READING TEXT -
┏━━
Published: Sun, March 3, 2013 @ 12:00 a.m.

McClatchy Newspapers

WASHINGTON

California’s ban on gay marriage is likely to fall soon, due to a pair of developments in the past week. What remains uncertain is whether same-sex marriage will become lawful in just a score of “blue states,” or the norm throughout the nation.

Public opinion on marriage for same-sex couples has shifted with almost unprecedented speed for a major issue. Even without a court ruling, that shift could doom restrictive marriage laws in liberal states such as California. It also is likely to have an effect on the U.S. Supreme Court itself, in particular with Justice Anthony M. Kennedy and possibly Chief Justice John G. Roberts.

Throughout his long career, Kennedy has been willing to make major changes in the law on issues including the death penalty, gun rights and gay rights. Kennedy has been a strong, steady proponent of constitutional principles such as free speech, individual liberty and limits on government power. But before signing on to major changes — abolishing the death penalty for young murderers, for example — he has wanted to feel comfortable that the change was in line with public opinion and the trend in the law.
┗━━
GIVEN DATA -
┏━━
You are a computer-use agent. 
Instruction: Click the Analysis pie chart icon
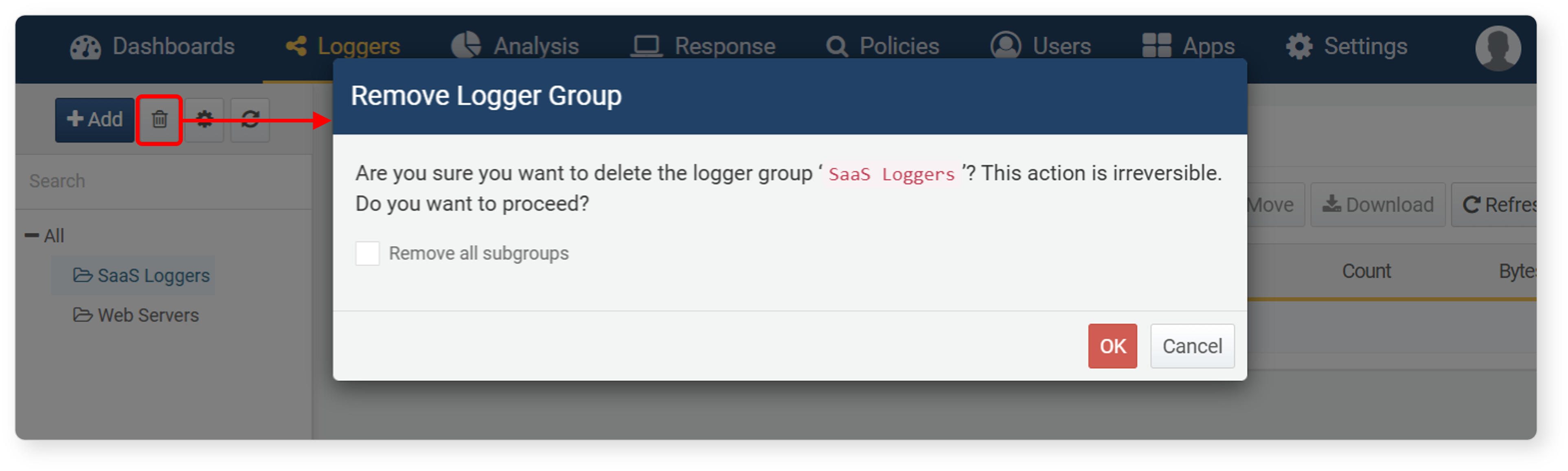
┗━━
PROBLEMS TO SOLVE -
1. Reproduce verbatim the passage of the article on same-sex marriage that begins with the words containing "McClatchy Newspapers" and ends with "John G. Roberts.".
2. Resume the article on same-sex marriage at the point where it stops, carrying it forward in the same style.

ANSWERS IN ORDER -
1.
McClatchy Newspapers

WASHINGTON

California’s ban on gay marriage is likely to fall soon, due to a pair of developments in the past week. What remains uncertain is whether same-sex marriage will become lawful in just a score of “blue states,” or the norm throughout the nation.

Public opinion on marriage for same-sex couples has shifted with almost unprecedented speed for a major issue. Even without a court ruling, that shift could doom restrictive marriage laws in liberal states such as California. It also is likely to have an effect on the U.S. Supreme Court itself, in particular with Justice Anthony M. Kennedy and possibly Chief Justice John G. Roberts.

2.
“Among all the justices, he is most concerned about public opinion,” New York University law professor Barry Friedman said of Kennedy. “The more there is a groundswell of support for gay marriage, the more it is likely he will vote to support it.”

Kennedy, along with others on the court, probably also would resist going too fast. The current justices, both liberals and conservatives, say the court of the early 1970s made a mistake by striking down all state laws on abortion and capital punishment.

Better to move in line with — or just slightly ahead of — shifting opinion, they believe.

In California, public opinion clearly has shifted since Proposition 8 passed in 2008 and banned same-sex marriage. A Field Poll released this week showed that California voters, by a nearly 2-1 margin, now approve of allowing same-sex couples to marry, a finding in line with states that legalized gay marriage in November’s election.